Yeltsin offers compromise to foes in Congress

December 09, 1992|By Will Englund | Will Englund,Moscow Bureau

MOSCOW -- Strategy takes many forms, and yesterday President Boris N. Yeltsin offered a compromise to the wary Russian Congress -- on an issue that he already had won.

Mr. Yeltsin said he would subject several key Cabinet ministers to parliamentary confirmation -- with the implicit understanding that the Congress would in turn approve Yegor T. Gaidar as prime minister.

The Russian leader had his reasons for reopening a contentious proposal that he had seemingly beaten back, just barely, Saturday.

To save his economic reform program, Mr. Yeltsin is playing at conciliation and concession. First he beat his opponents, and now he has turned around and offered them some of what they wanted in exchange for him getting the main prize: keeping the market reforms on track.

"The country does not need a new outbreak of confrontation in the highest echelons of power, but a stability that will largely depend on how steadily the government works," he told the Congress yesterday.

The deputies seemed to be unsure how the idea will go over. They are scheduled to vote today on Mr. Yeltsin's proposal concerning ministerial confirmation and on Mr. Gaidar's appointment as prime minister.

Mr. Yeltsin's proposed compromise would give the Congress confirmation power over the appointments of four ministers who are important but not involved in economic matters: the chiefs of defense, foreign affairs, interior and security.

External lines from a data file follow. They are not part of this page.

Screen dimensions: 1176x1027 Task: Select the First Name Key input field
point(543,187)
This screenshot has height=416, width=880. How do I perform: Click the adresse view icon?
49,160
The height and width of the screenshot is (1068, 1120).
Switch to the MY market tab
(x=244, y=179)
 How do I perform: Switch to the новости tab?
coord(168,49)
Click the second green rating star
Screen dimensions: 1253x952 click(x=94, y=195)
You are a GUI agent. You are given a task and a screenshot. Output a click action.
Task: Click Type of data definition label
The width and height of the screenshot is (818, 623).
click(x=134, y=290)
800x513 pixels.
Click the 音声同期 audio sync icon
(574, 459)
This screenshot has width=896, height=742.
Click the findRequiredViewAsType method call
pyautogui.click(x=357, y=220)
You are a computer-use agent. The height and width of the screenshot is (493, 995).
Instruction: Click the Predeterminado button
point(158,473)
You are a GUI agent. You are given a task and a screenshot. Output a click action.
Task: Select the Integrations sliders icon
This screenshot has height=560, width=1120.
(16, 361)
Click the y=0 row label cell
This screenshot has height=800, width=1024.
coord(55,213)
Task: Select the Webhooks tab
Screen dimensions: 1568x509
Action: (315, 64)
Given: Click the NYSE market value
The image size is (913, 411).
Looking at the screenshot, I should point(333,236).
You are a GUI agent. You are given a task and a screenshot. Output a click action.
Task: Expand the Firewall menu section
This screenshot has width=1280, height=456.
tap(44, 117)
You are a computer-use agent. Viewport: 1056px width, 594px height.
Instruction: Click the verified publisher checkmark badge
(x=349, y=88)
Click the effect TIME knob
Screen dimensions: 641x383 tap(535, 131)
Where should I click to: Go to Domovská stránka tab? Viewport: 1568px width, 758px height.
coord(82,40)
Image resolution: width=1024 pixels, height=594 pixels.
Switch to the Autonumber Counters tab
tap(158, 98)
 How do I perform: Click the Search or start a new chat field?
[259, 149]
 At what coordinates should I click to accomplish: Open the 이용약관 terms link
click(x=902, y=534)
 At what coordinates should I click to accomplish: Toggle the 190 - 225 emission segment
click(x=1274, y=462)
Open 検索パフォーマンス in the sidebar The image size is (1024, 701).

It could well mean the imminent loss of a job for Andrei Kozyrev, the foreign minister, who is not popular in the Congress.

Mr. Yeltsin clearly believed he needed to take some action to regain the initiative in this session of the Congress, which has been dominated by his foes. He blocked their proposals Saturday only because they needed two-thirds of all 1,040 registered deputies to prevail. The key proposal fell short by four votes.

"As Yeltsin well knows, the deputies feel that Gaidar can be confirmed only if Yeltsin makes concessions," said Alexei Yemilyanov, a member of the president's advisory council.

Anatoly Shabad, a democratic reformer, said he and his colleagues were completely opposed to Mr. Yeltsin's ceding any authority to the legislature. "But as a matter of fact we don't have a real choice. We have to support Yeltsin and Gaidar," he said.

Sergei Stankevich, a Yeltsin aide, said yesterday that the president had decided to offer the compromise after nearly losing Saturday.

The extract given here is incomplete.